This is a guest post by Matt Hill
Writing about the Middle East at Harry’s Place can feel like putting your hand in a pool full of flesh-stripping piranhas – and I mean that as a compliment. One of the milder criticisms I’ve received is that I may be unduly influenced by authors with a pro-Palestinian bias. Insofar as moderate Palestinians (like Sari Nusseibeh and Raja Shehadeh) and liberal Zionists (like Tom Segev and David Grossman predominate on my bookshelves, it’s true they display something of a leftward tilt.
I’m the kind of person who likes to stay home on Friday night and read (yes, I’m as exciting as I sound), but I still buy books faster than I can finish them. My bedroom looks a bit like a warehouse in a pulping plant. I half expect to end up like Leonard Bast from Howards End, killed by an exemplary avalanche of books.

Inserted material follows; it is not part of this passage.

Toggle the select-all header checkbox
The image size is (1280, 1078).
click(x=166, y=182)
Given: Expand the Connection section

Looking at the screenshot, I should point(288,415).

So I’m planning to use an upcoming spell in Israel as a kind of study break. Fond as I am of my second home, Nazareth, it offers relatively few distractions, barring a sudden outbreak of war (not, mind you, an altogether trivial caveat, as I discovered in July 2006). A few titles, as they say of footballers vying for a World Cup call-up, have already booked their seat on the plane. I’d be grateful if Harry’s Place readers could help me choose the rest by suggesting some of their favourites.
I have just two criteria as a reader: hedonism and promiscuity. My first loves were fiction and poetry, and while I no longer spend whole nights tangled in the bedsheets with Philip Roth, my undergraduate passion has ripened into long-term dependency. Meanwhile it’s usually history, polemic and biography that raise my pulse nowadays. Nonfiction may be less sexy and glamorous than its rival, but it has a worldly quality, a frisson of the real, that’s hard to beat.
So I’m looking for good writing of all kinds, especially history and political argument. My focus is on Israel-Palestine, but I’d like to read more about the wider Middle East too. I’m particularly interested in the ‘peace process’ up to the present day, and the status of Israel’s Palestinian citizens. And it’s axiomatic to me that some of the best books are those you can have a profitable argument with: there’s no point seeking out your own opinions repackaged between two covers. The only blacklisted books should be those that are hateful, or boring.
So, with those wide parameters in mind, what would you recommend I take to Israel? Which books on the subject do you consider indispensable; have changed the way you see the conflict; or have simply given you the most pleasure? Feel free to explain why, in as much or as little detail as you like.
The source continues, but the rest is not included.